The centers will be funded for three years through $2.63 million in grants from local nonprofit and municipal agencies.
DeGrieck said counselors will help people who have little or no experience with banking institutions find options to avoid predatory pay-day lenders. The centers will provide information to improve credit ratings, which he said play an important role in economic independence.
“If people don’t have good credit,” he said, “you may not get a job or a place to live.”
Clients will also learn how to manage debt and create a savings plan to prepare for future needs, he said.
The centers will offer an Express Credit Union community teller, free tax preparation from United Way and enrollment in Medicaid or Washington’s Affordable Care Act’s health exchange, along with assistance for people considering home ownership or starting a small business.
The program’s organizers anticipate clients will be people at or below 250 percent of federal poverty guidelines, or who earn $4,900 per month for a family of four. Immigrants, refugees, racial and ethnic minorities, and residents in subsidized or public housing are expected to be clients as well. Client outcomes will be tracked.
All centers will be inside of or closely linked to social service agencies. For example, one satellite office will be in Solid Ground Sandpoint, which provides transitional housing. People facing domestic violence will also be able to visit financial centers in safe locations.
Staff at more than 50 organizations, such as El Centro de la Raza, Wellspring Family Services and Centerstone, can refer clients to financial centers. Referrals can also come from the Seattle Municipal Court, which can identify people with unpaid parking tickets, or from local utilities, which can identify people who have unpaid bills.
The centers will be staffed by five full-time counselors, each of whom will have passed a four-credit course called “Consumer and Personal Finance,” offered at North Seattle Community College (NSCC).
The NSCC course is adapted from a class at City University in New York, which was used to train counselors for financial employment centers in New York. The centers opened there in 2008, and low-income people in New York can visit one of 23 centers.
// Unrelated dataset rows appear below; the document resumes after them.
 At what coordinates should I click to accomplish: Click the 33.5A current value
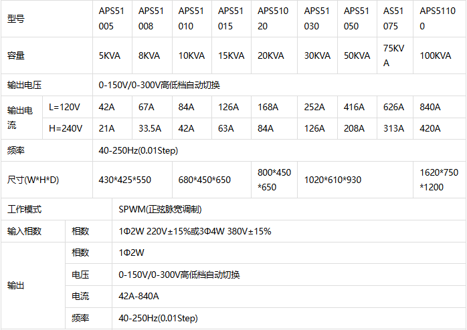coord(151,128)
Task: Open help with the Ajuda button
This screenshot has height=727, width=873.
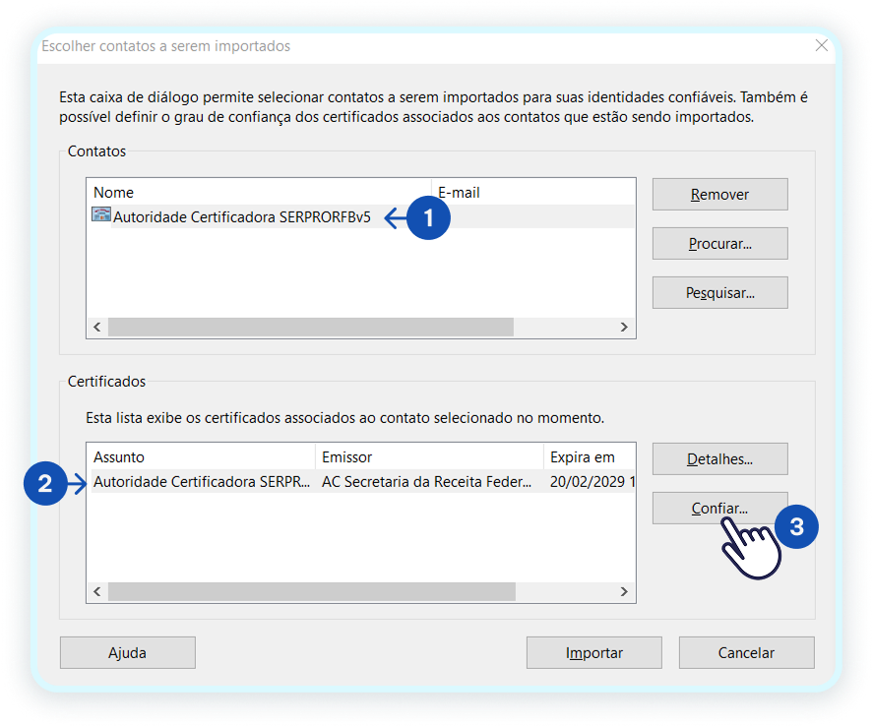Action: pos(127,652)
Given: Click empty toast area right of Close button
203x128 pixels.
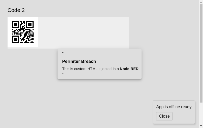Looking at the screenshot, I should (183, 116).
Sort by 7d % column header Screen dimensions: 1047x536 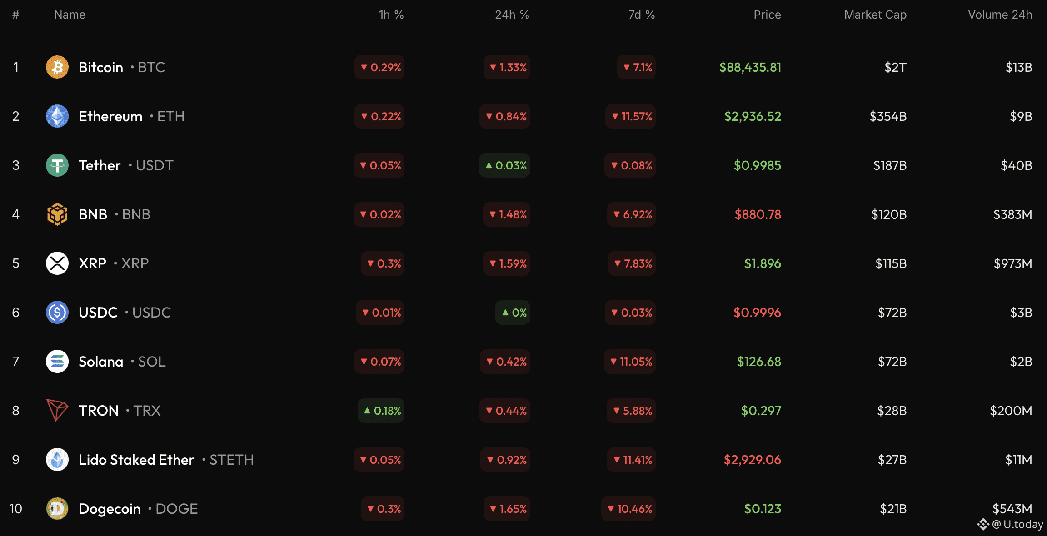(641, 15)
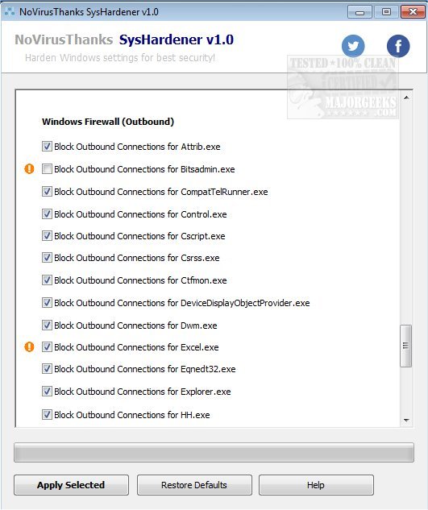Click the app icon in title bar

coord(10,12)
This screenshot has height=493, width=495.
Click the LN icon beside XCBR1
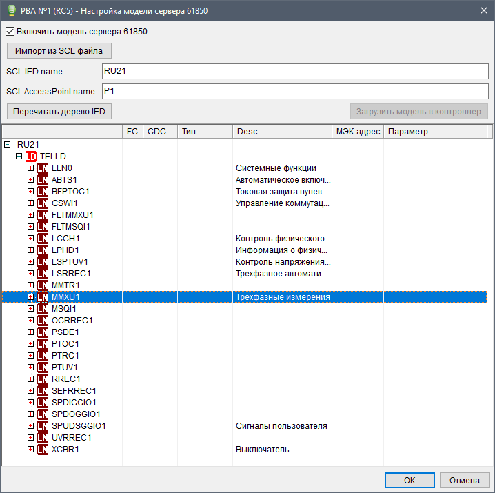point(43,450)
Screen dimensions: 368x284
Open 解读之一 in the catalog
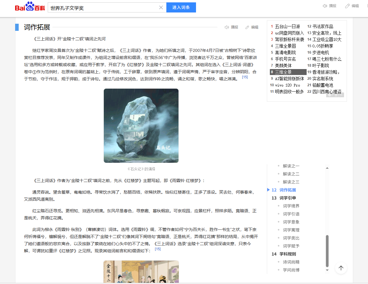tap(291, 166)
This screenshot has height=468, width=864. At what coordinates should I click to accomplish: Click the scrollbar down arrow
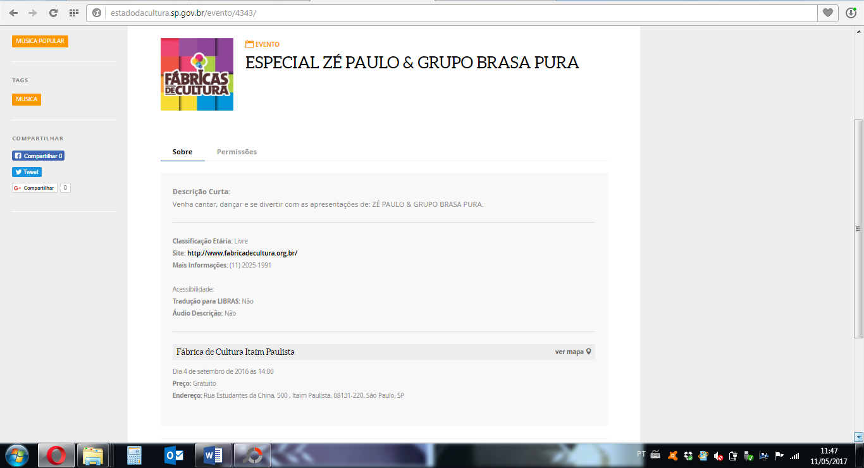point(858,436)
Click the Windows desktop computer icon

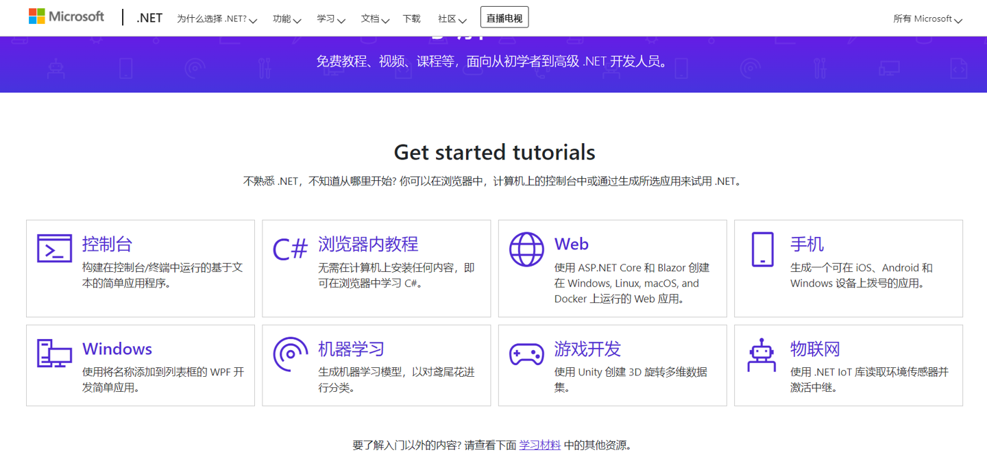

DeGrieck said the success of the New York centers spurred him to consider opening similar offices in Seattle.
The local centers will receive financial support from The Paul G. Allen Foundation, which will supply $600,000 a year for three years; the City of Seattle, which will provide $138,000 a year for three years; Neighborhood House, which will provide $119,000 a year for three years; and United Way, which will provide $20,000 a year for three years.
DeGrieck said that as the opening date for the centers nears, a website will go live and staff at social agencies will know where to refer clients. Those announcements will usher in an opportunity for 1,500 low-income people a year to establish a more solid financial footing.
“I think that we need this here,” he said.